■ **Written tasks**:
**a.** In the entries from the very first line through the line containing "click(447, 75)", swap "Run Query" for "Execute Query" and keep everything else the same.
**b.** Continue the notes on qemu-img resize baselines from where they stop.

■ **Page text**:
The naming scheme follows the create precedent: descriptive <start>-to-<end>-<options>-prealloc-<mode>.{stdout,stderr,meta} case names, not opaque hashes. Phase 11 compares instar's post- resize info JSON against <case_name>.stdout.txt for the matching qemu-img version; mismatches outside the documented divergence whitelist (vhdx file GUIDs, timestamps, tool-version strings) fail the test.

The master plan's note about (format, options, start_size, end_size, preallocation) hash keys is overridden by the existing repo convention. Hash keys are illegible in review; the descriptive form makes it obvious which case regressed when a baseline changes.

What the survey turned up¶

instar-testdata/scripts/generate-baselines.py at ~1251 lines already has the dispatch shape phase 10 needs: COMMANDS dict at line 135 maps command-name → config (output_types + per-command extras like create_cases); CREATE_CASES at line 214 is the per-target case dictionary; generate_create_baseline() at line 743 is the closest precedent — it runs create → info, captures three artefacts per case, normalises absolute paths to $FILENAME, and tolerates non-zero exits as recorded baselines (older qemu rejecting extended_l2=on for example). main()'s per-command branch at line 1018 drives the loop.
expected-outputs/create-info-json/<target>/<version>/ shows the on-disk layout: 80 version dirs × per-target case lists × {stdout,stderr,meta.json} triples. Total ~20 MiB for create.
Makefile at instar-testdata/Makefile exposes baselines-{info,check,compare,measure} targets; baselines is the umbrella. Notably there is no baselines-create target — create baselines are generated via direct script invocation today. Phase 10 adds baselines-resize and considers whether to backfill baselines-create (out of scope; defer).
qemu-img resize surface. Verified by reading qemu-img 6.0.0 resize and qemu-img 10.2.0 resize help: --preallocation has been on resize since at least 6.0.0 (our oldest shipped binary), and the syntax [+-]SIZE[bkKMGTPE] is stable across the whole range. No version-conditional case gating needed for the preallocation flag — older versions that reject a specific mode for a specific format just produce a non-zero exit, which the baseline records verbatim.
qemu-img cannot resize vmdk, vpc (vhd), or vhdx on any version we ship. The driver responds "Image format driver does not support resize". instar does support resize on all three. We still generate baselines for these formats — they record the rejection verbatim, document the capability gap, and act as a tripwire for the day qemu adds support. Phase 11 must handle the cross-tool asymmetry: for qcow2 + raw, diff instar's info JSON against qemu's matching baseline; for vmdk / vhd / vhdx, the baseline's resize_return_code != 0 is the signal to fall back to internal consistency checks (instar resize → instar info → instar check) instead of a diff.

■ **Data to use**:

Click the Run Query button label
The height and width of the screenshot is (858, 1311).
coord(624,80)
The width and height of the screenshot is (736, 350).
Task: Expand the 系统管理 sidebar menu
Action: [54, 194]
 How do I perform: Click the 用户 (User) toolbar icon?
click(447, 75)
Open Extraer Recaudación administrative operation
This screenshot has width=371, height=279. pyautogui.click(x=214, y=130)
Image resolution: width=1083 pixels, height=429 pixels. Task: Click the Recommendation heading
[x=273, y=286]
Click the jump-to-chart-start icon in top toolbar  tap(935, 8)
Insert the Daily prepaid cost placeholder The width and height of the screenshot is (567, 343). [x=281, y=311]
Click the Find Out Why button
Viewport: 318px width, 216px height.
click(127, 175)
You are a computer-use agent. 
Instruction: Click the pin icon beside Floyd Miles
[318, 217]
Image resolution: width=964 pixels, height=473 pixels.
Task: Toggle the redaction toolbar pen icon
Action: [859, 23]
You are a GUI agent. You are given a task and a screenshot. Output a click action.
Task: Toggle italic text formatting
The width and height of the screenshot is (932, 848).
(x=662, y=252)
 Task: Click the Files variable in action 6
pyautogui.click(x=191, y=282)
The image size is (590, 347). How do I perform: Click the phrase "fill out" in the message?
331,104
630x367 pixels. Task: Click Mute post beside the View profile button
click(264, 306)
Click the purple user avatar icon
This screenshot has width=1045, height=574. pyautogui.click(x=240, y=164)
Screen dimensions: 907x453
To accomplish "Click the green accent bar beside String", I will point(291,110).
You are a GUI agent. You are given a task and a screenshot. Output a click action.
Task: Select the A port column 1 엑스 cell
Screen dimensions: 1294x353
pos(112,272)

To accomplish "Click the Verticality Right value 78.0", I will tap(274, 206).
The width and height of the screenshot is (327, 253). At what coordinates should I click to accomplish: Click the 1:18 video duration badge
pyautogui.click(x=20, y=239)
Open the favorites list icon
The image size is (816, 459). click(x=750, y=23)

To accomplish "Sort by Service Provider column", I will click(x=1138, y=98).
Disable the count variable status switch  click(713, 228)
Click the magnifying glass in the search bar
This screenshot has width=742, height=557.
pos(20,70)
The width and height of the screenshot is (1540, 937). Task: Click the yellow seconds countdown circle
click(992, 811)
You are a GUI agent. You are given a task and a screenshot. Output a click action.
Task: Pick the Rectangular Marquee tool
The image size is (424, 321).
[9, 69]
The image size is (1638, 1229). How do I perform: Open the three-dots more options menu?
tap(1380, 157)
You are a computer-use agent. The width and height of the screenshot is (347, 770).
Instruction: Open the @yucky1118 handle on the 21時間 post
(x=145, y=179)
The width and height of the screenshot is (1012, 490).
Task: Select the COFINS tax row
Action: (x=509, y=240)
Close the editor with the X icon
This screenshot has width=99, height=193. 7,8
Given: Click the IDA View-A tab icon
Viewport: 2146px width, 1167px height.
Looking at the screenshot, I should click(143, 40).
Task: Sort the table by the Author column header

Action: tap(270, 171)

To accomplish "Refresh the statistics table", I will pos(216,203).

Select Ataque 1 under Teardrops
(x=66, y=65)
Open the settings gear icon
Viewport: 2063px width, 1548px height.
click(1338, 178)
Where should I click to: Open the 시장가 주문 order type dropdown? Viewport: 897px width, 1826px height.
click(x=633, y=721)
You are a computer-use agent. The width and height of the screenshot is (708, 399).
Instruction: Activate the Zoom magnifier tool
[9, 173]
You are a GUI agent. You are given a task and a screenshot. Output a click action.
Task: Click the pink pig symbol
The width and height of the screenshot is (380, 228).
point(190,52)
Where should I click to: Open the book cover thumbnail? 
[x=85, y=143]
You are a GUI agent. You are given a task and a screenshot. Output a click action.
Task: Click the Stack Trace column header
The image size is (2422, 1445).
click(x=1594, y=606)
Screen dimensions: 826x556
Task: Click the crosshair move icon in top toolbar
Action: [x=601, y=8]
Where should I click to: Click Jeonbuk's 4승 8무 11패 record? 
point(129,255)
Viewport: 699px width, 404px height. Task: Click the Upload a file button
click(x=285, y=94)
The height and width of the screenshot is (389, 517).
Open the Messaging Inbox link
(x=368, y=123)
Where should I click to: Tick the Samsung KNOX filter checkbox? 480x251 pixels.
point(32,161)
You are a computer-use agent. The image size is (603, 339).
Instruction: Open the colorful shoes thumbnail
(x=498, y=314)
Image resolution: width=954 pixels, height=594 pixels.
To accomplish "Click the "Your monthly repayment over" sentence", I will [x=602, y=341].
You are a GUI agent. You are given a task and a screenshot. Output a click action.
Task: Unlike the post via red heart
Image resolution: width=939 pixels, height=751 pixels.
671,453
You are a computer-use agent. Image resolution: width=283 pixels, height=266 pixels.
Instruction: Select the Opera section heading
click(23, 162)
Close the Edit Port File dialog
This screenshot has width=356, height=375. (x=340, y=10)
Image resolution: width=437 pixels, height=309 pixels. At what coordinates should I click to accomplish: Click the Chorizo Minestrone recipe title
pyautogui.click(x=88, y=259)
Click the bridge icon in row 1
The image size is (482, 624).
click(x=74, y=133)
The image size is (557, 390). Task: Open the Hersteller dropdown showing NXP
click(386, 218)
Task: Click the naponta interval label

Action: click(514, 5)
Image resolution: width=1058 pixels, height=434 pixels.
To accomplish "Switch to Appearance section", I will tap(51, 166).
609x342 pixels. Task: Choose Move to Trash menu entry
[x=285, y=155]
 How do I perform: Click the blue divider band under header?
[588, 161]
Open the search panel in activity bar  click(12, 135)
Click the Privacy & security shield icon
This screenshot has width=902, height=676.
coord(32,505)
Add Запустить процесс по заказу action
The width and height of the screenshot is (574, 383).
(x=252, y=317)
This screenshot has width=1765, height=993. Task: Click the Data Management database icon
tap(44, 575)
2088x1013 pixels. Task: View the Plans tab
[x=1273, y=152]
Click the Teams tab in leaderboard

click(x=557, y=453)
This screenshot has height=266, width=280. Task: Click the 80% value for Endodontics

■ **Outputs by task**:
**a.**
Click the Execute Query button label
The height and width of the screenshot is (858, 1311).
coord(624,80)
The width and height of the screenshot is (736, 350).
Task: Expand the 系统管理 sidebar menu
Action: [54, 194]
 How do I perform: Click the 用户 (User) toolbar icon?
click(447, 75)

**b.**
COMMANDS['create']['output_types'] is {'create-info-json': 'json'}. Phase 10 mirrors with {'resize-info-json': 'json'} — info-JSON is the only cross-version-comparable view (info-human embeds an absolute path; resize's own stdout is the trivial "Image resized." log line; neither is worth a baseline).

Algorithmic design¶

`RESIZE_CASES` matrix¶

Each entry is a 5-tuple:

(case_name, start_size, end_spec, create_opts, prealloc)

case_name: filename-safe identifier (1M-to-64M-default / 64M-to-1M-shrink / 1M-to-4M-prealloc-full).
start_size: the initial qemu-img create size (1M, 64M).
end_spec: passed directly to qemu-img resize's [+-]SIZE positional. Absolute (64M), additive (+63M), and subtractive (-32M) forms are all exercised — phase 11 will mirror the same end_spec onto instar resize so both tools see byte-identical CLI arguments.
create_opts: list of -o KEY=VAL strings for the create step. Encoded into case_name for legibility.
prealloc: None (no flag), "off", "metadata", "falloc", or "full". None and "off" are kept separate because qemu's stdout / stderr differs (off is explicitly logged; absent flag is silent) and we want to detect drift in either.

Disk economy is enforced by the same rules as create: - falloc / full end sizes are capped at 4M so the generator footprint stays bounded (each full baseline materialises the full disk during generation). - vhd subformat=fixed capped at 4M for the same reason (resize materialises blocks). - All other cases use the 1M / 16M / 64M sweep.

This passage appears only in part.